Licensee acknowledges it shall not reverse engineer all or any part of the Software System, including, without limitation, disassembly, analysis, testing, or measurement of its structure or operations, for any purpose whatsoever.
Choice of Law and Personal Jurisdiction: The law to be applied to any claim or dispute, to be decided in any state or federal forum or in arbitration, shall be the law of the State of Florida. This is a mandatory and not a permissive choice of law provision.
All judicial proceedings of any kind related to any terms or conditions of this agreement, shall be in a court in Brevard County Florida, if a state action, or if a federal action, in the Orlando Division of the Middle District of Florida This is a mandatory and not a permissive, personal jurisdiction provision.
Notices: All notices to be provided hereunder shall be considered to have been provided if addressed to Tecom Group at 100 S. Harbor City Boulevard, 2nd floor, Melbourne, Florida 32901, by prepaid U.S. first class mail.
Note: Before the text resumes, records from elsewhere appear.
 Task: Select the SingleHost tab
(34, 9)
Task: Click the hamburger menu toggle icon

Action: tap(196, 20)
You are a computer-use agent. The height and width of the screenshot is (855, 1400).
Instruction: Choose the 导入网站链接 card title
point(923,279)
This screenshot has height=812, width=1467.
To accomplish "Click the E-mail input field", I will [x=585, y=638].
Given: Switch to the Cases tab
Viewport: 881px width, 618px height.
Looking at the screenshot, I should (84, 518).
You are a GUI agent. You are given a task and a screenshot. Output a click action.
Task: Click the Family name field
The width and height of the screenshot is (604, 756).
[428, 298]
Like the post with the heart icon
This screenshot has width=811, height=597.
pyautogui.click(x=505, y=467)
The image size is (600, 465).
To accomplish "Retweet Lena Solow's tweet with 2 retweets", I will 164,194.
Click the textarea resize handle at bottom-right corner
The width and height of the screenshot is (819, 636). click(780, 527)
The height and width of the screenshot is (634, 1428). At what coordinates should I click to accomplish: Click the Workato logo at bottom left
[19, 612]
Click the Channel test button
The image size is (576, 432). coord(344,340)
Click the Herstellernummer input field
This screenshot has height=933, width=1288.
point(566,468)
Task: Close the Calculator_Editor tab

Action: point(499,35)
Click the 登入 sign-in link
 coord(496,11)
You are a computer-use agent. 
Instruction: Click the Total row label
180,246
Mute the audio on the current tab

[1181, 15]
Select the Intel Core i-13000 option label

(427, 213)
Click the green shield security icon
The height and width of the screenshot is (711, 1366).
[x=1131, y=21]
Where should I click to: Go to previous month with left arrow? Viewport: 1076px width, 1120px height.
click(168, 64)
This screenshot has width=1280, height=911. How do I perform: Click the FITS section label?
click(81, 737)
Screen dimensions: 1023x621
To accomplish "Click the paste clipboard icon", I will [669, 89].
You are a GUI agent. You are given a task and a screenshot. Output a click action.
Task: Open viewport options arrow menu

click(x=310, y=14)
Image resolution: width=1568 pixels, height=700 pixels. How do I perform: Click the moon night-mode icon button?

Waiver: No act by any of the parties shall serve as a waiver of any rights, except where the waiver is expressly made in writing over an authorized signature.
Merger: This agreement is, and is intended to be, the final written expression of the party’s agreement and merges within it all prior and contemporaneous written and oral agreements, explaining, modifying, altering, or nullifying this agreement or any part.
This Agreement shall be in full force and effect as to all of its terms and conditions, immediately upon any act of End User Licensee, demonstrating acceptance of the Software System, including, but not limited to, receiving delivery, installing, or using, the Software System.